For the first time in its 177-year history, The London Library hosts a full-scale stage production that is open to non-members. After the recent discovery that Bram Stoker did the majority of research for his most legendary novel there, Creation Theatre brings their production of Dracula to the reading room.

Directed by Helen Tennison, the site-specific production is fantastically eerie, capturing the tensions of the original novel brilliantly. With just two cast members, Bart Lambert and Sophie Greenham, the play explores the story in a more disjointed way, with a continuum of flashbacks and character changes. The stunning usage of audio-visual design by Eva Auster is key to this production, creating a spine-tingling and terrifically unnerving atmosphere throughout.

Kate Kerrow’s adaptation takes the narrative forward to the 1950s, seemingly making the emotional and social restrictions upon the characters more intense. Mina clearly battles with the restrictions of traditional femininity and the limitations on her as an intelligent woman. The arguable protagonist of this production works with technology and her intelligence to piece together the story, before the sense of uncleanliness and darkness takes over. Yet, this adaptation does assume some prior knowledge of the novel and the disjointed narrative, plot and characters may be a little less relevant and clear to those without context.
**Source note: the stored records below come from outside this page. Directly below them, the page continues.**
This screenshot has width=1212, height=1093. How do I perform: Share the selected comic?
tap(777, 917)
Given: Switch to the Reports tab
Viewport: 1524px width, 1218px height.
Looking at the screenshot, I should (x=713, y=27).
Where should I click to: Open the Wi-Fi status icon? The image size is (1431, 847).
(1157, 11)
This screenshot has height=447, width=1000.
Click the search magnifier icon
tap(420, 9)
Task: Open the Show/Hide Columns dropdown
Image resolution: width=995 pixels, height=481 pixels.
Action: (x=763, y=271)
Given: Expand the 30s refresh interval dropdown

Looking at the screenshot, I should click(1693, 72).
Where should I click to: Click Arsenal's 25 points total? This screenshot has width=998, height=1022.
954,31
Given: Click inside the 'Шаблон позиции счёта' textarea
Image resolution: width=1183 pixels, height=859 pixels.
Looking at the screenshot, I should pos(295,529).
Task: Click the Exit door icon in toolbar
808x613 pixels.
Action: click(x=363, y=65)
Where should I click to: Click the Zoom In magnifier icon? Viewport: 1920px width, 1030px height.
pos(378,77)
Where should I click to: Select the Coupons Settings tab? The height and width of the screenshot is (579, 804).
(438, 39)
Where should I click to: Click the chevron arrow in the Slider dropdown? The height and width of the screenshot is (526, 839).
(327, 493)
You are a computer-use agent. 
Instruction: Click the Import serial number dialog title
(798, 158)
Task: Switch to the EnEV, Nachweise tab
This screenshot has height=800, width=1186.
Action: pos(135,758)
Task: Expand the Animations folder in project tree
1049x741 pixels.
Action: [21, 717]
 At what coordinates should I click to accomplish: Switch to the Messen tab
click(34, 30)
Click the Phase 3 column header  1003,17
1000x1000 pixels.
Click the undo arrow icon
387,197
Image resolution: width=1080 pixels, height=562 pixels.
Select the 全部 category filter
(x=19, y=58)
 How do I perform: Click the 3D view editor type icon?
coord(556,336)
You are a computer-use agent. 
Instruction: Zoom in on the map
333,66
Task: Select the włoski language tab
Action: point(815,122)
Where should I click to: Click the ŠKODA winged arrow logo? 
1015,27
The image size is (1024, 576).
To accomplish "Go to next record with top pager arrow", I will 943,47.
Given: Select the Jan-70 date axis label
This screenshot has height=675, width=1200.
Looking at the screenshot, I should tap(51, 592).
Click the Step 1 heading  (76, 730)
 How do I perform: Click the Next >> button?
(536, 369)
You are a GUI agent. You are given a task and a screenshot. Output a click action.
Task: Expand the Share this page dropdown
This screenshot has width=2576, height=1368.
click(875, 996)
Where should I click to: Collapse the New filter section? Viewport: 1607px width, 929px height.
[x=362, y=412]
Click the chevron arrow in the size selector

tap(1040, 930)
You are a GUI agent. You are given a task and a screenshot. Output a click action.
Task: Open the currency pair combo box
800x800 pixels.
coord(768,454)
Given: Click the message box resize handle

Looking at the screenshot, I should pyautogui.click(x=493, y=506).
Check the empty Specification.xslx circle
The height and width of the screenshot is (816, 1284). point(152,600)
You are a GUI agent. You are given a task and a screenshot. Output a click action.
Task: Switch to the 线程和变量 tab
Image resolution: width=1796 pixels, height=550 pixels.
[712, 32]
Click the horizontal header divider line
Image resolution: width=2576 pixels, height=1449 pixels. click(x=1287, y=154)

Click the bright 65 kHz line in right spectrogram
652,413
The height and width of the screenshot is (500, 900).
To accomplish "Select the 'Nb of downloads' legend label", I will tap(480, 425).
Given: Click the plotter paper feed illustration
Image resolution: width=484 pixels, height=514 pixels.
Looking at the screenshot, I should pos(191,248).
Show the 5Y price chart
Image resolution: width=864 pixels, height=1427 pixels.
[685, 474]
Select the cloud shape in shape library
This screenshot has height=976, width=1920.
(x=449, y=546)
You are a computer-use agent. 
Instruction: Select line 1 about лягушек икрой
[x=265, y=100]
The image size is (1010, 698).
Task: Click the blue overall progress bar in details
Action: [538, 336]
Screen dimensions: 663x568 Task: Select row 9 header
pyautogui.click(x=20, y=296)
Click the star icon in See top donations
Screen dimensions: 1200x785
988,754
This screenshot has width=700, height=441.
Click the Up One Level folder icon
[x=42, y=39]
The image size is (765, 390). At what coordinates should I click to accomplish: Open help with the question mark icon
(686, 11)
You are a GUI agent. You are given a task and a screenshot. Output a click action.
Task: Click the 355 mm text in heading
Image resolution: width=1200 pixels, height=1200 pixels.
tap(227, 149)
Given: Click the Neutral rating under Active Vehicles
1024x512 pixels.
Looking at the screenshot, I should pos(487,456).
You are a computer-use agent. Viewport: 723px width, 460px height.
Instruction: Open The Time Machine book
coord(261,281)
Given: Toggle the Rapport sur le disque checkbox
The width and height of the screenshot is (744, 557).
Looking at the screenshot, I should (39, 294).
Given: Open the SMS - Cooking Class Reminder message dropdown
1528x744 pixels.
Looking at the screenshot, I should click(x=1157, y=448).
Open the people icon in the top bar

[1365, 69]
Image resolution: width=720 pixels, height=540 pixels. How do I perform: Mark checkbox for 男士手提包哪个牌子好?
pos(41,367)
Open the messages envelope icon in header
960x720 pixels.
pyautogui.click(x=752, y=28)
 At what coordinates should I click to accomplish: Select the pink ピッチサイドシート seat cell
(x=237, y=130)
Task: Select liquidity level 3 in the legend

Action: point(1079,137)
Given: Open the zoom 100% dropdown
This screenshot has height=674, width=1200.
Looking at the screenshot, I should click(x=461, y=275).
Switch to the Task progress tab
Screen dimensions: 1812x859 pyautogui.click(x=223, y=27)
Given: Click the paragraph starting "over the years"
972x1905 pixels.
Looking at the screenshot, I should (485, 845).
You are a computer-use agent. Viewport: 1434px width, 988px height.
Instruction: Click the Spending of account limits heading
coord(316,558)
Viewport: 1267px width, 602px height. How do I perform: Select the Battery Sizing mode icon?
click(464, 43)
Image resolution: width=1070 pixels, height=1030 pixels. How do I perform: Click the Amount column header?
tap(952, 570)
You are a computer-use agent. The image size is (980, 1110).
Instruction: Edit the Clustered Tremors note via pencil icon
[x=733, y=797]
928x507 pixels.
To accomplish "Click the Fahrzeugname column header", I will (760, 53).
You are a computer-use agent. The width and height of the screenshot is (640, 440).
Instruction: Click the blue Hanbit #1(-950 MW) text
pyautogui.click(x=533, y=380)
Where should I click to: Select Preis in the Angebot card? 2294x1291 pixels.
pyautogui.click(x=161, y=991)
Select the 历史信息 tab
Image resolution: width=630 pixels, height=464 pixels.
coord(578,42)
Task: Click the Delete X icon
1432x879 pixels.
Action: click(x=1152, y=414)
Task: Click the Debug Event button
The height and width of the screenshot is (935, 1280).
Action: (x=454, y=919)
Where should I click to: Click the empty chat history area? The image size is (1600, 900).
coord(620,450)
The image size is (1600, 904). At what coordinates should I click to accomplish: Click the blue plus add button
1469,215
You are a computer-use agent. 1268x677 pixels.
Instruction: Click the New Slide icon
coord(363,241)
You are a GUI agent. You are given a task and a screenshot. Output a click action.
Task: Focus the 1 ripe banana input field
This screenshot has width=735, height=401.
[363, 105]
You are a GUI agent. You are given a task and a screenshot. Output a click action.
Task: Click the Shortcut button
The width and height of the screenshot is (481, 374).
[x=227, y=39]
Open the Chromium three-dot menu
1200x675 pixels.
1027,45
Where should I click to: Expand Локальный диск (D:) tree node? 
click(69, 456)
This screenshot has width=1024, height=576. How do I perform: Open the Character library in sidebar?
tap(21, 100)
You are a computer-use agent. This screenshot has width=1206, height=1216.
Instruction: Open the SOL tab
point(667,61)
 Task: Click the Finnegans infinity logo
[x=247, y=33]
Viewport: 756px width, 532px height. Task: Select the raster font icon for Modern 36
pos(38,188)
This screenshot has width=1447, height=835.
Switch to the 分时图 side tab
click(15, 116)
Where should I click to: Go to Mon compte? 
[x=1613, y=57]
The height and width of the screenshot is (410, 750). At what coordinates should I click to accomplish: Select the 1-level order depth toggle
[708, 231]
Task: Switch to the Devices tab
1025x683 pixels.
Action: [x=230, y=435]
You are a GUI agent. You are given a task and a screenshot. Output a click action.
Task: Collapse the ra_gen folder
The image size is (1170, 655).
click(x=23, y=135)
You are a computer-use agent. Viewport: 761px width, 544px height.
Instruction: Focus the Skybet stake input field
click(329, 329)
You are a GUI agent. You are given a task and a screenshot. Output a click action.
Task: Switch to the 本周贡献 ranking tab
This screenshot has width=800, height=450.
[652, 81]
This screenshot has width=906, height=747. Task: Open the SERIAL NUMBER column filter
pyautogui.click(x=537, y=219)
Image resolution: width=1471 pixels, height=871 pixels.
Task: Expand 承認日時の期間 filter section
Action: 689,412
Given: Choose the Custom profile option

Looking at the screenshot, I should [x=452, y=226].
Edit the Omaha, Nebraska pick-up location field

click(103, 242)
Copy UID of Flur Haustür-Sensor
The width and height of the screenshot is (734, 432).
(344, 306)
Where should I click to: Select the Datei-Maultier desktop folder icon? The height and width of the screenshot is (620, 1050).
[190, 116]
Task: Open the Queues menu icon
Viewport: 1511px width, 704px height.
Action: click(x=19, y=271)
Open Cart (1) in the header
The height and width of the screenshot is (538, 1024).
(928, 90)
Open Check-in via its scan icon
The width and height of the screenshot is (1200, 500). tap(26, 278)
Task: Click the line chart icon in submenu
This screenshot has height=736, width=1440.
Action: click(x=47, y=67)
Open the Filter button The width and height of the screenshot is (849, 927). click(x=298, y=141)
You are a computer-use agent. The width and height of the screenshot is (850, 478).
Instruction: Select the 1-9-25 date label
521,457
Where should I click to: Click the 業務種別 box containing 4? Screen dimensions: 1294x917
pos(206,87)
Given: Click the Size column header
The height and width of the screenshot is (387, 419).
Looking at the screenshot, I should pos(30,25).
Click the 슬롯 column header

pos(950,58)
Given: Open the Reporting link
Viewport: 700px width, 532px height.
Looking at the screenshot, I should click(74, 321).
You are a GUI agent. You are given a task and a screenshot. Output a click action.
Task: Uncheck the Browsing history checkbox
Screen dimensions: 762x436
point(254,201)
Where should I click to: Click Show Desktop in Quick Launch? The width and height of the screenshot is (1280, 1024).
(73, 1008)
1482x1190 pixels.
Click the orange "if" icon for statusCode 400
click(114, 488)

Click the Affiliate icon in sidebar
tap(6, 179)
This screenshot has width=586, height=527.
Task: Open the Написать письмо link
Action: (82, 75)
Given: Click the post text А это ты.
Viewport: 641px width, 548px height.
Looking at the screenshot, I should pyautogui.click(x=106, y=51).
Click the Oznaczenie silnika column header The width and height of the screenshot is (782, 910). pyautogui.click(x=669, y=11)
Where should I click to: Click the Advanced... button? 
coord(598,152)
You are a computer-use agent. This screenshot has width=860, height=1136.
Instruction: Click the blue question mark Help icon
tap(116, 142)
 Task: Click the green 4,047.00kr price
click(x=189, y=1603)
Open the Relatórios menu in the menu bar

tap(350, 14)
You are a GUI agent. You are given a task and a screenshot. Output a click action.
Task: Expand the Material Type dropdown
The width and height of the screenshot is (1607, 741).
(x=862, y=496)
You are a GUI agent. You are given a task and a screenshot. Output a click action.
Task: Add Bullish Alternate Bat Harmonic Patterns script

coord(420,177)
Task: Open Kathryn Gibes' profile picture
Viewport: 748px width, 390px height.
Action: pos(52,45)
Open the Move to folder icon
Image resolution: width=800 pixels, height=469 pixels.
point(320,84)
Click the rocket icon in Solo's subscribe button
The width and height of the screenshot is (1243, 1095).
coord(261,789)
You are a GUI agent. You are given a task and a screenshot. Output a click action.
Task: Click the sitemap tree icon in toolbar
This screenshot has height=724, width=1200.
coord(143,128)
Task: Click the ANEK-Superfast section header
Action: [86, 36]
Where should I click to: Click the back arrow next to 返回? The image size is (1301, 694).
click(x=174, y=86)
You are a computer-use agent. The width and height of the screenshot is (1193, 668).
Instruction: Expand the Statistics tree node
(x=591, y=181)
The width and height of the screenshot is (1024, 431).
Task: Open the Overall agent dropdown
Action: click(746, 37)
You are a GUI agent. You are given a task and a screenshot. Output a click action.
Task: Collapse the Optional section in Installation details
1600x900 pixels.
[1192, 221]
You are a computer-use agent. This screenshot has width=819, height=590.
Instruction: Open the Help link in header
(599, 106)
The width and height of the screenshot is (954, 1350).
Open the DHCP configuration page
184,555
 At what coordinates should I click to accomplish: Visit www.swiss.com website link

Greenham’s commitment to character is admirable, overwhelmingly embodying each new role she takes, mastering both physicality and emotion. Her portrayal of Mina is complex, exploring each layer of the character with subtle nuances of performance demonstrating the woman’s sexuality, mischievousness and sensibility.

Lambert’s physicality is immense. His moments of terror and loss of control to Dracula are superbly uncomfortable. As well as his fantastic use of his body in highlighting character, Lambert’s talent is also found in his skill of voice. His creation of distinctive accents and emotions enables clarity in the narrative.

As well as the brilliance of individual conviction in this production, importance is in the chemistry between Greenham and Lambert. Their fantastic partnership in performance captures the animalisation and control of Dracula. Worked with lighting and sound, their synchronisation creates a real sense of fear.

The reading room’s vast collection of books creates the perfect backdrop for projection. The audio-visual design facilitates the consistent sense of dread and looming presence of Dracula, despite him never appearing physically. Ingeniously, projections against window blinds at the side of the room and the utilisation of the window itself, makes sitting in the audience more unnerving, as we feel at threat to the villain also.

The clever staging, design and utilisation of technology in this adaptation captures the omnipresent threat of Dracula. Unlike the novel, we never meet the count, yet we also never see the end of him. This fantastically unnerving and intense production fearfully reminds us that darkness has a presence within us all.